We've also learned how badly people want their DV from our forays into corporate training. Shortly before Clinton's 2nd inaugural we launched a column on CD-ROM-based training, Mark Fritz's Training Interactions. But it never went anywhere; what everyone really wanted, CD-ROM couldn't provide: high-quality video, preferably delivered over networks. In 1997, these were impossibilities. Today, distance learning via streamed MPEG is a big can-do.

So where does this leave EMedia? Always a technology-driven mag, we've got to stay where the action is, and continue to look at a range of technologies specific to the electronic media professional, anchored by a single unifying principle. That principle has traditionally been optical media--specifically, CD and DVD. But what CD and DVD can do for the electronic media professional is no longer unique, and regarding it as such has become an antiquated way of helping our readers accomplish their goals. Which is not to say our mantle today is, say, keeping up with the Hank Joneses, any more than it was when Hank heralded the arrival of interactive cable in his 1995 keynote at the late, lamented intermedia. But our focus in the coming year will be emphatically on technologies applied in creating, storing, and delivering high-quality video, from corporate networks to packaged discs (recorded and pressed).
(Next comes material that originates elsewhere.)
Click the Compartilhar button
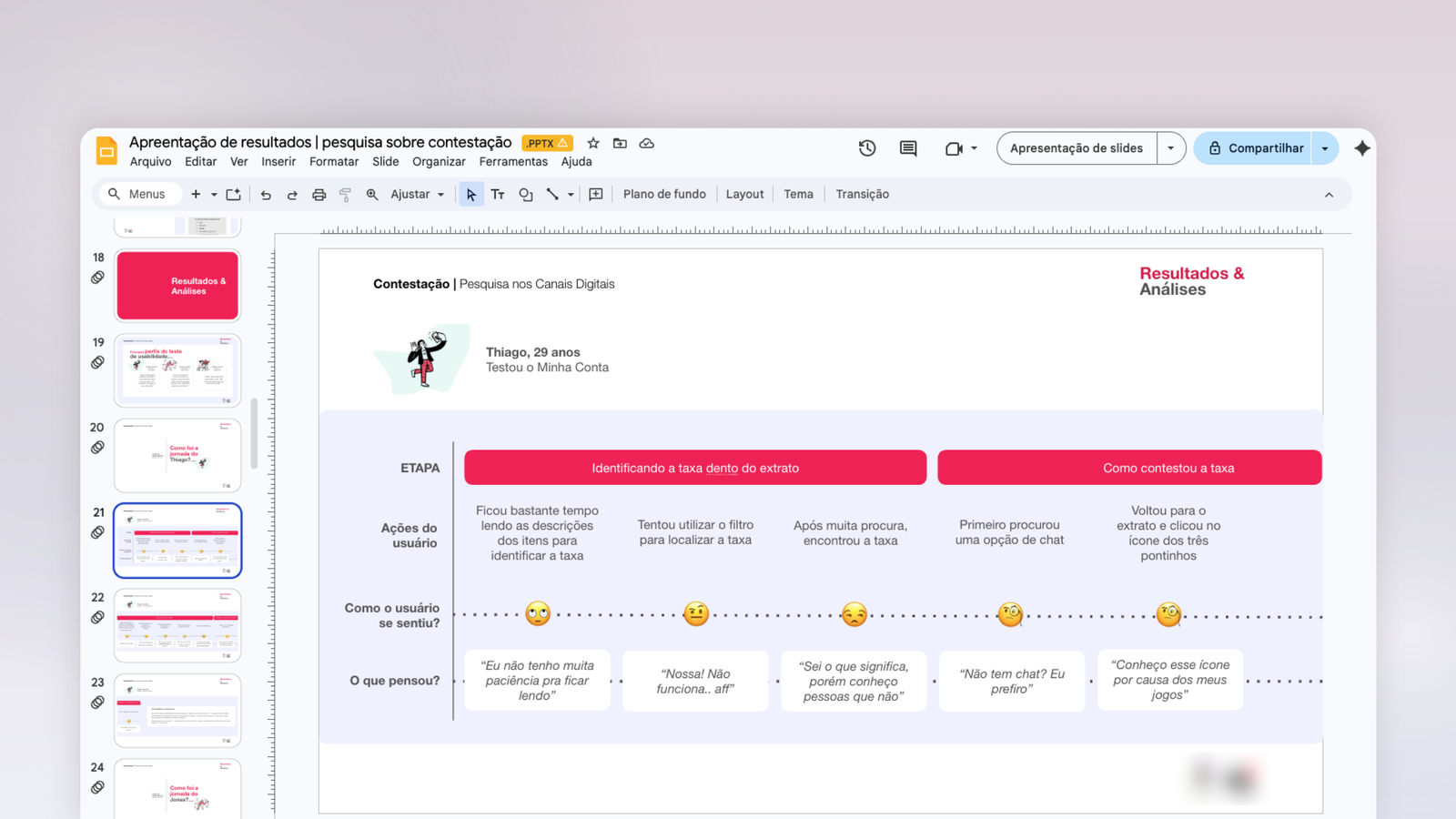This screenshot has width=1456, height=819. click(1265, 147)
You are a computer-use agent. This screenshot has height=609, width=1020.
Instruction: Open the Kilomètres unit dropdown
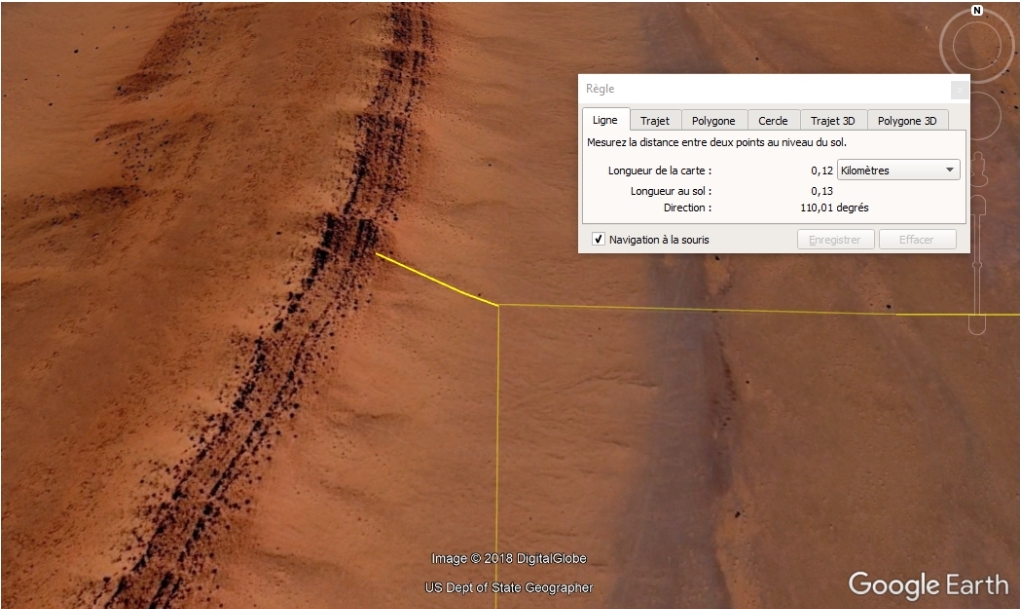tap(898, 170)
We're not changing our name or anything; we all just got new stacks of EMedia business cards and I'd hate to add them to the entropy of our disjointed post-Elvis world. Short of that, I'll leave you with the inspiring words of an unsuccessful, Vitalis-drenched News Editor candidate, who said this in his interview: Ladies and gentlemen, boys and girls, hang on to your hats; this is where we're going and there's no turning back!